ガブリエル・フォーレの『シシリエンヌ』。スタンダードとは呼べないそのタイトルが閃いたのは、この曲が昨年のアンサンブルコンテストで惨敗を喫したものだからだ。
先輩達が挑戦し関東大会出場の野望とともに砕け散った時の演奏は、聴くに堪えないという意味で実に印象深かった。フルートは風邪をこじらせた肺炎患者みたいに掠れていたし、ピアノとのコンビもたどたどしく、息の合わないコントを見ているような決まり悪さがあった。
けれども今耳にしている『シシリエンヌ』はどうだろう。移りゆく音の動きはなめらかで、強弱のつけ方も淀みがない。音量も安定していた。同じ曲とは思えぬほどの弾きっぷりだ。
だが一体誰がこれを奏でているのだろう。フルート奏者の榎坂 宵華 もかなりの技量を持っているが、此処まで完璧に弾きこなせるかは疑問である。第一くせが違う。宵華 はの弾き方はどちらかと言えば大らかで、理知的だ。こんなふうに、哀しみのあまり今にも壊れそうな、危うい旋律をつくったりはしない。

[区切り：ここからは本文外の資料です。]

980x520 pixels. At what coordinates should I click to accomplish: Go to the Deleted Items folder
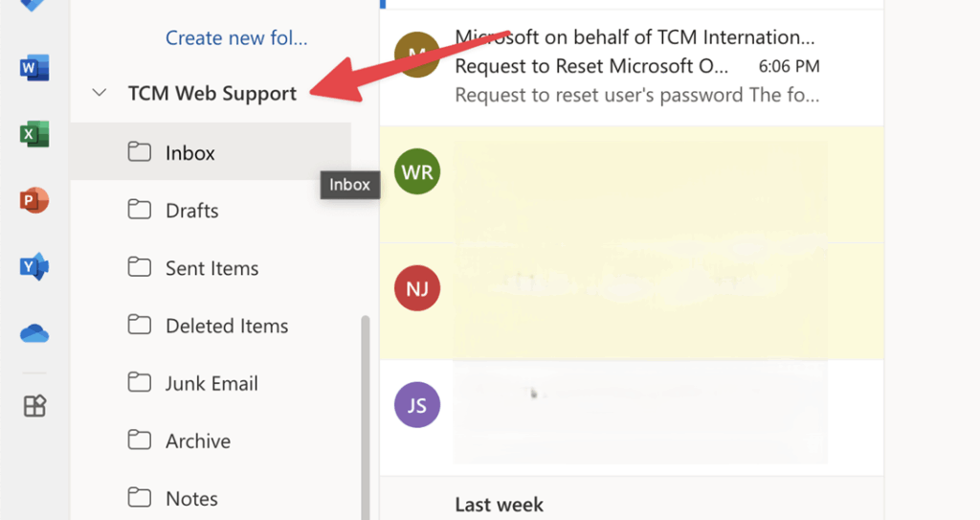(227, 326)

鞄を抱えなおした来々は、そのメロディに引き寄せられるまま、音楽室へと駆けていった。曲が終盤に差し掛かる。寂寥をいっぱいに孕んだ典雅な音色が、終わりに向けてゆっくりと歩み寄ってゆく。虚しさに満ちた夏の終わりを、広げた腕に抱きとめるように。
やっと足を踏み入れた音楽室には、人だかりが出来ていた。夏服の人だかりの向こうで、喜多 が眼を瞠 っている。人山を掻き分け、フルート奏者を確かめようとするだけでも、小柄な来々は随分骨を折った。それでも苦労の末、やっと最後の人垣を潜り抜けた来々の眼に、フルートを傾ける一人の少女が飛び込んできた。
風を孕んだカーテンが、貴婦人のドレスのように艶やかに翻る。少女の青みがかった瞳がけだるげに伏せられ、石膏めいた白い指がためらいがちに動いて、最後の一小節を紡いでゆく。
やがて最後の音を鳴らした銀の横笛がきらりと輝き、儚げな響きとともに聴衆の眼差しを射抜いた。愁いを帯びたその余韻は、一際高らかに打ち寄せた潮騒と絡み合って、遠く海の彼方へと消えていったのだった。